THE ARMENIAN GENOCIDE IN THE MEMORY OF ANZAC SOLDIERS


Several soldiers of ANZAC became victims eyewitnesses of the Armenian Genocide and after the end of WWI returned to Australia and were engaged in organization of humanitarian actions.

April 25 is national commemoration day in memory of ANZAC. This day Australia commemorates the military “christening day”. April 25 was officially called ANZAC day in 1916, and in 1920s it was renamed as a day commemorating the memory of 60.000 Australians, who fell during WWI.
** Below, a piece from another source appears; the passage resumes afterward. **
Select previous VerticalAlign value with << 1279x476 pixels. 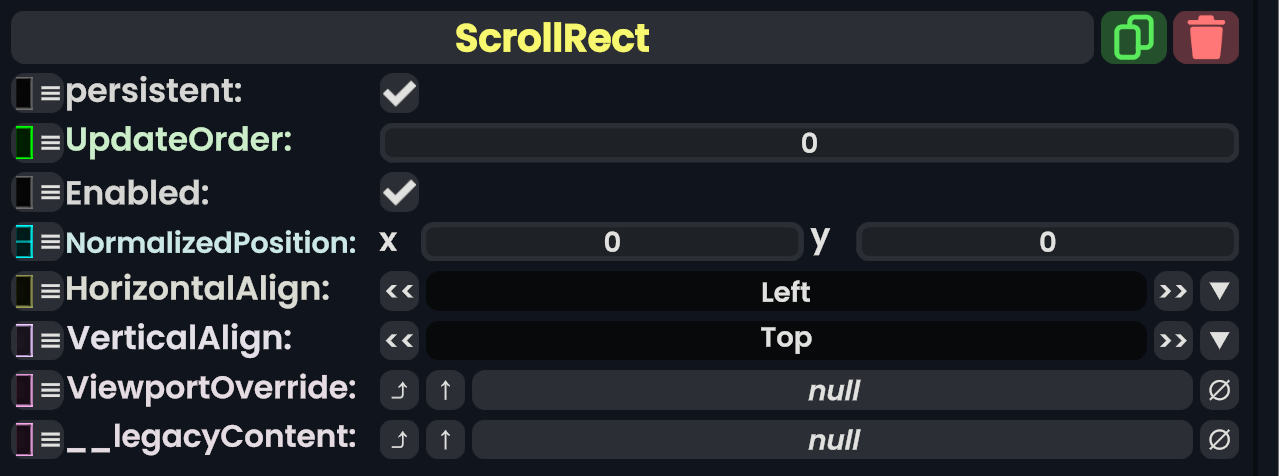pos(400,340)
On April 25, 1915 the Australian and New Zealand Army Corps under the British command disembarked in Gallipoli peninsula, according to Winston Cherchill’s plan of making access to the Black Sea and capturing Constantinople. Gallipoli battles started on April 25, 1915, a day following the imprisonment of Armenian intelligentsia and ended on January 7, 1916. At that period 8709 Australians and 2721 New Zealander fell victims in Gallipoli, about 217 soldiers became prisoners of war in the Ottoman army. At first glance these two historical events are not interrelated. However, after these battles the Armenophille movement started and gained speed in Australia. The famous Australian newspapers of that time published hundreds of articles referring to their stories. The memoirs and reports of many of the ANZAC soldiers and especially prisoners of war give an opportunity to form a general opinion of the treatment of Armenians by Ottoman Turkish authorities. Turkish government used the deserted houses and churches of Armenians as prisons for ANZAC soldiers. Certain excerpts from their memoirs are presented below.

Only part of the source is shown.